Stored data
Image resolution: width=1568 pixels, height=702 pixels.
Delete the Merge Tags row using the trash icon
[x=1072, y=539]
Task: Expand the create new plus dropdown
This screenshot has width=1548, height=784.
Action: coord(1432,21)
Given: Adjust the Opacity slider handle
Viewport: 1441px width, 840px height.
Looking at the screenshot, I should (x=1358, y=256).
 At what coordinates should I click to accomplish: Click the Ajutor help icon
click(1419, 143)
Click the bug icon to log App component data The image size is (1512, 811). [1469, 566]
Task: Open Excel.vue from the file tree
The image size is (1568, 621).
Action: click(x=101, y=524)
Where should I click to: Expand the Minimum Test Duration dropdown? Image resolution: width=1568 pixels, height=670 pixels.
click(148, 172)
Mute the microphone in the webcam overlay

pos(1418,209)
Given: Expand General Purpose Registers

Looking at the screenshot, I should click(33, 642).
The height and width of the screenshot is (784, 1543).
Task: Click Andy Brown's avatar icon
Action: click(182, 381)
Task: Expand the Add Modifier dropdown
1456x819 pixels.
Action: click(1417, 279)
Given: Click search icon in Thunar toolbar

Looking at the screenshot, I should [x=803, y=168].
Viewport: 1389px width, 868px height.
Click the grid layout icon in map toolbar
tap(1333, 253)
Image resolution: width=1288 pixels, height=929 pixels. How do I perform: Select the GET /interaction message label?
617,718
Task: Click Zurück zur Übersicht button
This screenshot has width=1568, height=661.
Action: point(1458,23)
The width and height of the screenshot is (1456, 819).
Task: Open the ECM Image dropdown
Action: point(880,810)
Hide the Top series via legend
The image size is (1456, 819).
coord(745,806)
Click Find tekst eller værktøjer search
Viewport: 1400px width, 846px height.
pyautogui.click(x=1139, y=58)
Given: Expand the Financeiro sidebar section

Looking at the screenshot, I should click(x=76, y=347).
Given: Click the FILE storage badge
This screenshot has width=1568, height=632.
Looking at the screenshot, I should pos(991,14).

> GOAL OF THE EXERCISE: Each line from the one holding "Task: Click Zurück zur Übersicht button" through the last line of the data is to be transcribed exactly, with nothing else added.

> WRITTEN ANSWER:
Task: Click Zurück zur Übersicht button
This screenshot has width=1568, height=661.
Action: point(1458,23)
The width and height of the screenshot is (1456, 819).
Task: Open the ECM Image dropdown
Action: point(880,810)
Hide the Top series via legend
The image size is (1456, 819).
coord(745,806)
Click Find tekst eller værktøjer search
Viewport: 1400px width, 846px height.
pyautogui.click(x=1139, y=58)
Given: Expand the Financeiro sidebar section

Looking at the screenshot, I should click(x=76, y=347).
Given: Click the FILE storage badge
This screenshot has width=1568, height=632.
Looking at the screenshot, I should pos(991,14).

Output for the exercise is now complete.